_Required actions_
#1 Please quote the stretch of the comparison-sorting passage from "In comparison sorting, we" through "comparing two numbers.".
#2 Extend the comparison-sorting passage, picking up right after its final sentence.

_Source extract_
* * *
In comparison sorting, we assume that the cost of comparing 2 numbers is a fixed constant. This is just a simplified assumption for theoretical purposes. Depending on different machine implementations and the way numbers are encoded, it may take more than a constant amount of cost to comparing two numbers.

Think about an implementation where each number is encoded by lot of bits. In this case, the possible numbers in the encoding scheme are bounded by a large area. Clearly, you will need more than 1 unit of cost to do comparison. I believe this is decided by the number of bits in the computer's registers for modern computers.

Even if, as you mentioned, you can do multiple-way comparison, you will need to put the compared numbers in different buckets. If your $b$ in comparison way is too big, you will need to have many buckets at each run to account for how many different buckets a number can fall into.
* * *
_Supplied information_
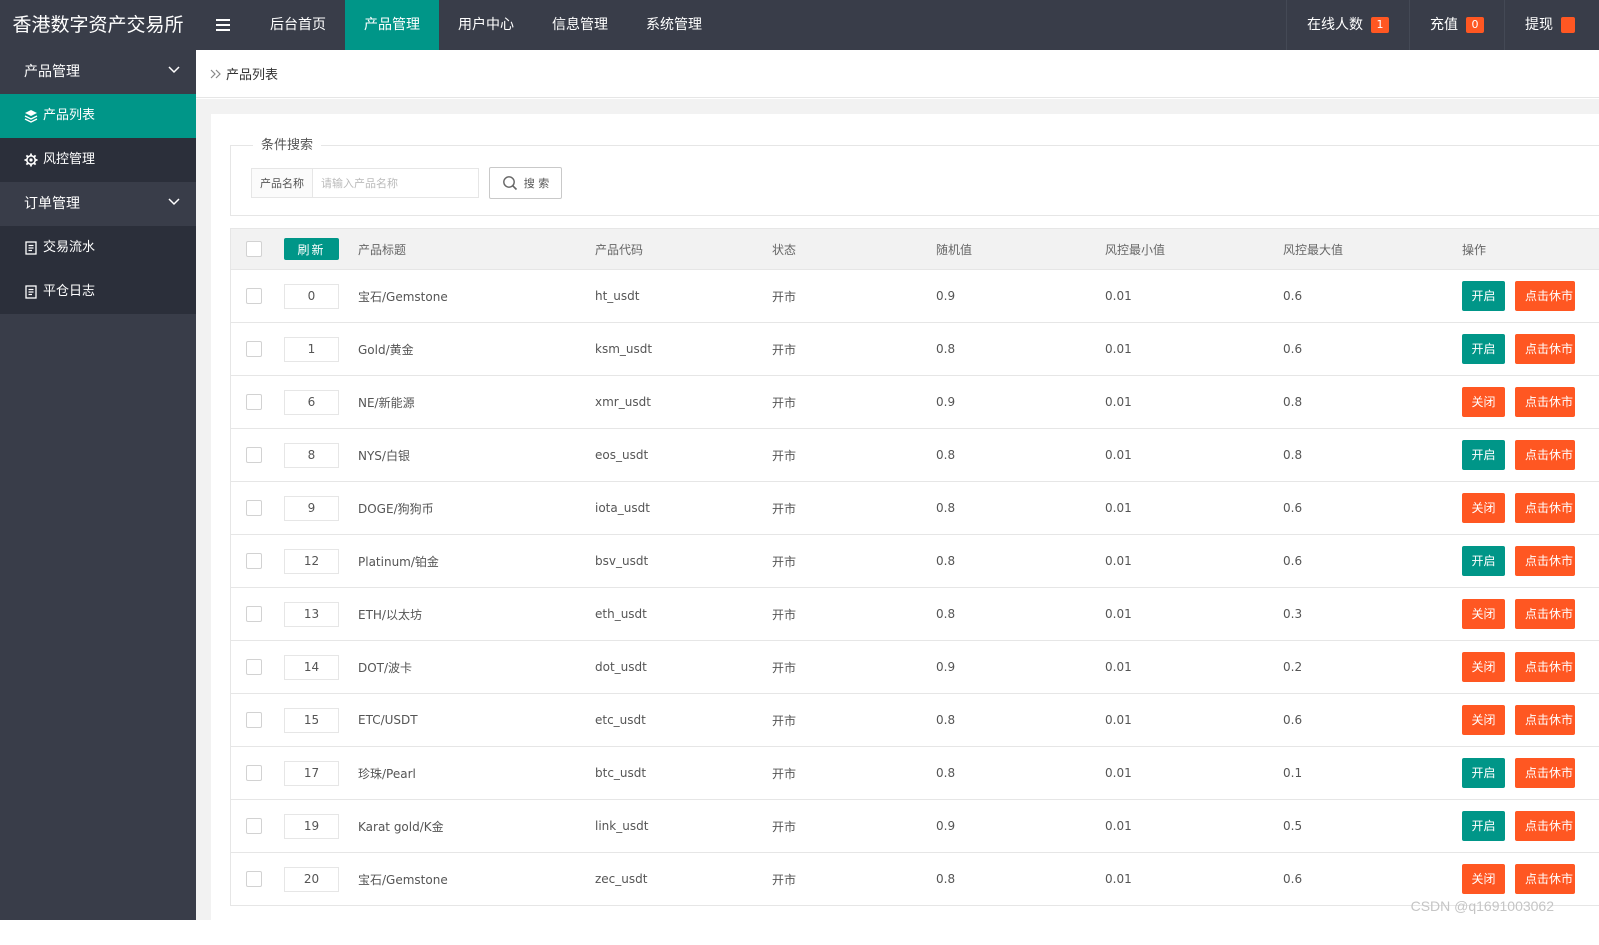 The height and width of the screenshot is (945, 1599). Describe the element at coordinates (392, 25) in the screenshot. I see `nav-item-products: 产品管理` at that location.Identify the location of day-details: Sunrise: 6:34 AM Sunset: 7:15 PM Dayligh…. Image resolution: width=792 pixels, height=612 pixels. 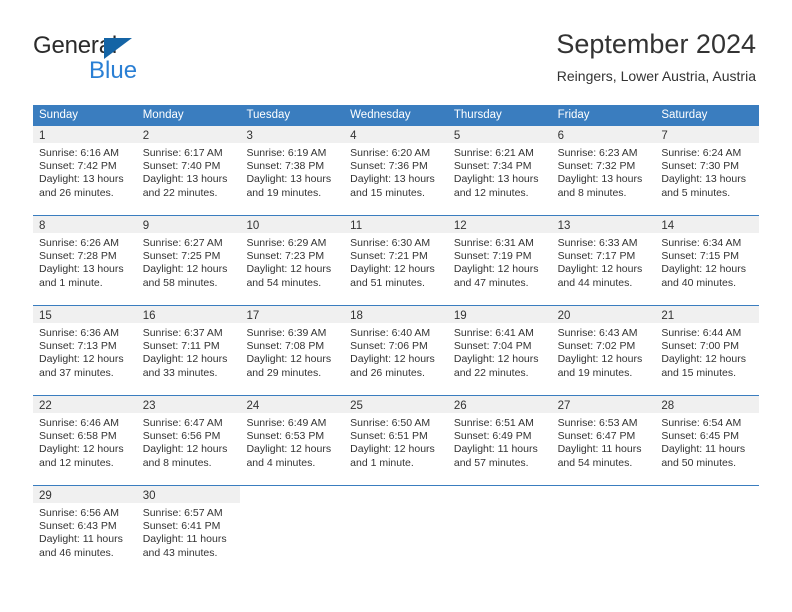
* * *
_Outputs by task_
#1
In comparison sorting, we assume that the cost of comparing 2 numbers is a fixed constant. This is just a simplified assumption for theoretical purposes. Depending on different machine implementations and the way numbers are encoded, it may take more than a constant amount of cost to comparing two numbers.

#2
The running time of radix sort will then be:

  • Create 2 sets of $b$ buckets
  • Run $n$ numbers for each run

CORRECTION: The number of runs is $\frac{N}{n \log b}$ where $N$ is the input size in your encoding scheme. So the total cost is: $\frac{N\ n}{n \log b} = \frac{N}{\log b}$. You can see now that there is no $n$ in this formula. You can't theoretically compare radix sort with comparison sorts.

Now, you can see where I am going. Radix sort will be preferable when your numbers are bounded (ie, their encoding is not too long). The less the encoding is, the less runs you need, the faster the sort will be.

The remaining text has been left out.